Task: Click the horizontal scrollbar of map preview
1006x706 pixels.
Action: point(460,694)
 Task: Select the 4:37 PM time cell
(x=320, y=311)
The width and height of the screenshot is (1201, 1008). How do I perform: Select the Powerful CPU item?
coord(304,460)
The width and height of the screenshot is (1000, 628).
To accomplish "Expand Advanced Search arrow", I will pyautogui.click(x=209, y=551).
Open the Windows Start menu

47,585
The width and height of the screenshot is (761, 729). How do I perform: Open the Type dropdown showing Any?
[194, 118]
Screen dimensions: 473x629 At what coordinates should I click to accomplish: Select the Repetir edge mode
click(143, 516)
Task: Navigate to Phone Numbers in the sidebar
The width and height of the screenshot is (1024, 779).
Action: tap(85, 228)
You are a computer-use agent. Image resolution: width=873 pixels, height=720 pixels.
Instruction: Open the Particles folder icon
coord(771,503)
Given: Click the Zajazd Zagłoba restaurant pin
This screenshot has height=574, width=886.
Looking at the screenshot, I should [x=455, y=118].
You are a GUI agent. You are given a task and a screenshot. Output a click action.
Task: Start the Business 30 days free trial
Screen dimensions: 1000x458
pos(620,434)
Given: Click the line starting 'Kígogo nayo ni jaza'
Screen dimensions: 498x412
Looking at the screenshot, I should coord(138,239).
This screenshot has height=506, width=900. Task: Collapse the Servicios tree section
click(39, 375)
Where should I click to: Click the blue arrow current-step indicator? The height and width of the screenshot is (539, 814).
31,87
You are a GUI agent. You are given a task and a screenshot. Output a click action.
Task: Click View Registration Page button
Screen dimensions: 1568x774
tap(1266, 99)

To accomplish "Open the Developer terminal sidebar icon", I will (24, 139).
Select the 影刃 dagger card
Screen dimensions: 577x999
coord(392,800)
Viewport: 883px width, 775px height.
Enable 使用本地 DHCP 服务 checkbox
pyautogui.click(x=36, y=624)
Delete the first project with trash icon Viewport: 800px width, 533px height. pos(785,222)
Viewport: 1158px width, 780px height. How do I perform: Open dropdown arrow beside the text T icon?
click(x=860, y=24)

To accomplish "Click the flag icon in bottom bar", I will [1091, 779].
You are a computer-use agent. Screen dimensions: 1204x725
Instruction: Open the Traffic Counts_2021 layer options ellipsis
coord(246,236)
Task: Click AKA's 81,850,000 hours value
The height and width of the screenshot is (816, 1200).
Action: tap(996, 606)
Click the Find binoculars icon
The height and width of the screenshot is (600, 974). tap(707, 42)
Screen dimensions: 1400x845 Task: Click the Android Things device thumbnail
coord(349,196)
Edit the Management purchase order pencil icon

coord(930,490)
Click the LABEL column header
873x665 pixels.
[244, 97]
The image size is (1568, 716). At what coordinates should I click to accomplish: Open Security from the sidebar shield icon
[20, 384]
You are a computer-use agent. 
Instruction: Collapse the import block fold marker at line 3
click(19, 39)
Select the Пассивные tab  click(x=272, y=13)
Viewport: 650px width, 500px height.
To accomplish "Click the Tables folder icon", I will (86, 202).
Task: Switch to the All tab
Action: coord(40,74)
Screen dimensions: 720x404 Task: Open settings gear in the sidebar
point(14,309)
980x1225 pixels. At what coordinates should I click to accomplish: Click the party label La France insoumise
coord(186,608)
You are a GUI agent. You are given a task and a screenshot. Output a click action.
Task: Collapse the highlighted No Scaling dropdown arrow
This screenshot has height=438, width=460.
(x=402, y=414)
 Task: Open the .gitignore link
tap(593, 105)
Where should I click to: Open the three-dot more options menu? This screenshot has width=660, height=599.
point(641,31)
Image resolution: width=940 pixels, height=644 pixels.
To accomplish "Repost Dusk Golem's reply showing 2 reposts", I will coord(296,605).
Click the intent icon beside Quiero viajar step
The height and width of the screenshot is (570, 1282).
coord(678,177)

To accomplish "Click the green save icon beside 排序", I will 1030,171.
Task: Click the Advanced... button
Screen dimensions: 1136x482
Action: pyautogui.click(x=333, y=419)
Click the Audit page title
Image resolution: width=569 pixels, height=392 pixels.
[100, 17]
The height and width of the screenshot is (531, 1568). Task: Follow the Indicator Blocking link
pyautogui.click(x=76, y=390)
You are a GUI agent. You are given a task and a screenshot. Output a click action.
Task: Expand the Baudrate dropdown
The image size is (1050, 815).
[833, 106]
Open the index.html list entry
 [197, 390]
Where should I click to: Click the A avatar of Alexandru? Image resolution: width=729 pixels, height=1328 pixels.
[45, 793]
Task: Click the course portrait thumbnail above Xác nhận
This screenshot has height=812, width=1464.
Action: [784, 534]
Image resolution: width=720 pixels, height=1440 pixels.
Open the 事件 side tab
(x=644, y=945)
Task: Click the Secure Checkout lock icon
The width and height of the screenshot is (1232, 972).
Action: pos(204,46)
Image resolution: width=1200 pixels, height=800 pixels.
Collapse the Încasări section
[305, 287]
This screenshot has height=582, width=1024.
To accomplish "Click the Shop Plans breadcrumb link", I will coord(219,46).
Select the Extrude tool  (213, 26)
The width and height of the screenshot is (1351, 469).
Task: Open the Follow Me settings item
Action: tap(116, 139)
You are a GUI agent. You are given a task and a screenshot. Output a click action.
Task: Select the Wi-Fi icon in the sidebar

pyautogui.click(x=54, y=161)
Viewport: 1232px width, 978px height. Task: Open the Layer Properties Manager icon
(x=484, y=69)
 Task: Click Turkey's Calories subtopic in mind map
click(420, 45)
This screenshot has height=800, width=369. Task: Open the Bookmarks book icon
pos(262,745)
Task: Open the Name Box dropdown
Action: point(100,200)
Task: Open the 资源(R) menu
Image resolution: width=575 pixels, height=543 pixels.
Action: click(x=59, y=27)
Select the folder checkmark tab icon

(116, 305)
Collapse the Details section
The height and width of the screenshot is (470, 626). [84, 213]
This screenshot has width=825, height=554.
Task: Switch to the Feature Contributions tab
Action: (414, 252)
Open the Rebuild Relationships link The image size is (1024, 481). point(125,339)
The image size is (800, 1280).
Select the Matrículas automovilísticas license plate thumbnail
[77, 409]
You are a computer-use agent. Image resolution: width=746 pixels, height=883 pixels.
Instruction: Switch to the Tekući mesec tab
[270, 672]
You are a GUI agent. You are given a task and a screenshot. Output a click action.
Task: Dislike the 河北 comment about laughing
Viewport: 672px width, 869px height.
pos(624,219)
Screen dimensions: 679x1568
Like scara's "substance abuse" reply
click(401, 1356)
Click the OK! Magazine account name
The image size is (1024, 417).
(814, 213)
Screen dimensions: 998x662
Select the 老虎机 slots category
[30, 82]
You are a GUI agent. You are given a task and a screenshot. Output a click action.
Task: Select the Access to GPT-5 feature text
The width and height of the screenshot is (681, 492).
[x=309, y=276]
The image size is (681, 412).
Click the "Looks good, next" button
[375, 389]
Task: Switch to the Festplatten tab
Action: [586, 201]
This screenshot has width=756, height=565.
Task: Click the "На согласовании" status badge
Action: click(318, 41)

_Task brief_:
Exact copies of all the entries above are to be printed.

_Answer for the task_:
Task: Click the horizontal scrollbar of map preview
1006x706 pixels.
Action: point(460,694)
 Task: Select the 4:37 PM time cell
(x=320, y=311)
The width and height of the screenshot is (1201, 1008). How do I perform: Select the Powerful CPU item?
coord(304,460)
The width and height of the screenshot is (1000, 628).
To accomplish "Expand Advanced Search arrow", I will pyautogui.click(x=209, y=551).
Open the Windows Start menu

47,585
The width and height of the screenshot is (761, 729). How do I perform: Open the Type dropdown showing Any?
[194, 118]
Screen dimensions: 473x629 At what coordinates should I click to accomplish: Select the Repetir edge mode
click(143, 516)
Task: Navigate to Phone Numbers in the sidebar
The width and height of the screenshot is (1024, 779).
Action: tap(85, 228)
You are a computer-use agent. Image resolution: width=873 pixels, height=720 pixels.
Instruction: Open the Particles folder icon
coord(771,503)
Given: Click the Zajazd Zagłoba restaurant pin
This screenshot has height=574, width=886.
Looking at the screenshot, I should [x=455, y=118].
You are a GUI agent. You are given a task and a screenshot. Output a click action.
Task: Start the Business 30 days free trial
Screen dimensions: 1000x458
pos(620,434)
Given: Click the line starting 'Kígogo nayo ni jaza'
Screen dimensions: 498x412
Looking at the screenshot, I should coord(138,239).
This screenshot has height=506, width=900. Task: Collapse the Servicios tree section
click(39, 375)
Where should I click to: Click the blue arrow current-step indicator? The height and width of the screenshot is (539, 814).
31,87
You are a GUI agent. You are given a task and a screenshot. Output a click action.
Task: Click View Registration Page button
Screen dimensions: 1568x774
tap(1266, 99)

To accomplish "Open the Developer terminal sidebar icon", I will (24, 139).
Select the 影刃 dagger card
Screen dimensions: 577x999
coord(392,800)
Viewport: 883px width, 775px height.
Enable 使用本地 DHCP 服务 checkbox
pyautogui.click(x=36, y=624)
Delete the first project with trash icon Viewport: 800px width, 533px height. pos(785,222)
Viewport: 1158px width, 780px height. How do I perform: Open dropdown arrow beside the text T icon?
click(x=860, y=24)

To accomplish "Click the flag icon in bottom bar", I will [1091, 779].
You are a computer-use agent. Screen dimensions: 1204x725
Instruction: Open the Traffic Counts_2021 layer options ellipsis
coord(246,236)
Task: Click AKA's 81,850,000 hours value
The height and width of the screenshot is (816, 1200).
Action: tap(996, 606)
Click the Find binoculars icon
The height and width of the screenshot is (600, 974). tap(707, 42)
Screen dimensions: 1400x845 Task: Click the Android Things device thumbnail
coord(349,196)
Edit the Management purchase order pencil icon

coord(930,490)
Click the LABEL column header
873x665 pixels.
[244, 97]
The image size is (1568, 716). At what coordinates should I click to accomplish: Open Security from the sidebar shield icon
[20, 384]
You are a computer-use agent. 
Instruction: Collapse the import block fold marker at line 3
click(19, 39)
Select the Пассивные tab  click(x=272, y=13)
Viewport: 650px width, 500px height.
To accomplish "Click the Tables folder icon", I will (86, 202).
Task: Switch to the All tab
Action: coord(40,74)
Screen dimensions: 720x404 Task: Open settings gear in the sidebar
point(14,309)
980x1225 pixels. At what coordinates should I click to accomplish: Click the party label La France insoumise
coord(186,608)
You are a GUI agent. You are given a task and a screenshot. Output a click action.
Task: Collapse the highlighted No Scaling dropdown arrow
This screenshot has height=438, width=460.
(x=402, y=414)
 Task: Open the .gitignore link
tap(593, 105)
Where should I click to: Open the three-dot more options menu? This screenshot has width=660, height=599.
point(641,31)
Image resolution: width=940 pixels, height=644 pixels.
To accomplish "Repost Dusk Golem's reply showing 2 reposts", I will coord(296,605).
Click the intent icon beside Quiero viajar step
The height and width of the screenshot is (570, 1282).
coord(678,177)

To accomplish "Click the green save icon beside 排序", I will 1030,171.
Task: Click the Advanced... button
Screen dimensions: 1136x482
Action: pyautogui.click(x=333, y=419)
Click the Audit page title
Image resolution: width=569 pixels, height=392 pixels.
[100, 17]
The height and width of the screenshot is (531, 1568). Task: Follow the Indicator Blocking link
pyautogui.click(x=76, y=390)
You are a GUI agent. You are given a task and a screenshot. Output a click action.
Task: Expand the Baudrate dropdown
The image size is (1050, 815).
[833, 106]
Open the index.html list entry
 [197, 390]
Where should I click to: Click the A avatar of Alexandru? Image resolution: width=729 pixels, height=1328 pixels.
[45, 793]
Task: Click the course portrait thumbnail above Xác nhận
This screenshot has height=812, width=1464.
Action: [784, 534]
Image resolution: width=720 pixels, height=1440 pixels.
Open the 事件 side tab
(x=644, y=945)
Task: Click the Secure Checkout lock icon
The width and height of the screenshot is (1232, 972).
Action: pos(204,46)
Image resolution: width=1200 pixels, height=800 pixels.
Collapse the Încasări section
[305, 287]
This screenshot has height=582, width=1024.
To accomplish "Click the Shop Plans breadcrumb link", I will coord(219,46).
Select the Extrude tool  (213, 26)
The width and height of the screenshot is (1351, 469).
Task: Open the Follow Me settings item
Action: tap(116, 139)
You are a GUI agent. You are given a task and a screenshot. Output a click action.
Task: Select the Wi-Fi icon in the sidebar

pyautogui.click(x=54, y=161)
Viewport: 1232px width, 978px height. Task: Open the Layer Properties Manager icon
(x=484, y=69)
 Task: Click Turkey's Calories subtopic in mind map
click(420, 45)
This screenshot has height=800, width=369. Task: Open the Bookmarks book icon
pos(262,745)
Task: Open the Name Box dropdown
Action: point(100,200)
Task: Open the 资源(R) menu
Image resolution: width=575 pixels, height=543 pixels.
Action: click(x=59, y=27)
Select the folder checkmark tab icon

(116, 305)
Collapse the Details section
The height and width of the screenshot is (470, 626). [84, 213]
This screenshot has width=825, height=554.
Task: Switch to the Feature Contributions tab
Action: (414, 252)
Open the Rebuild Relationships link The image size is (1024, 481). point(125,339)
The image size is (800, 1280).
Select the Matrículas automovilísticas license plate thumbnail
[77, 409]
You are a computer-use agent. Image resolution: width=746 pixels, height=883 pixels.
Instruction: Switch to the Tekući mesec tab
[270, 672]
You are a GUI agent. You are given a task and a screenshot. Output a click action.
Task: Dislike the 河北 comment about laughing
Viewport: 672px width, 869px height.
pos(624,219)
Screen dimensions: 679x1568
Like scara's "substance abuse" reply
click(401, 1356)
Click the OK! Magazine account name
The image size is (1024, 417).
(814, 213)
Screen dimensions: 998x662
Select the 老虎机 slots category
[30, 82]
You are a GUI agent. You are given a task and a screenshot. Output a click action.
Task: Select the Access to GPT-5 feature text
The width and height of the screenshot is (681, 492).
[x=309, y=276]
The image size is (681, 412).
Click the "Looks good, next" button
[375, 389]
Task: Switch to the Festplatten tab
Action: [586, 201]
This screenshot has width=756, height=565.
Task: Click the "На согласовании" status badge
Action: click(318, 41)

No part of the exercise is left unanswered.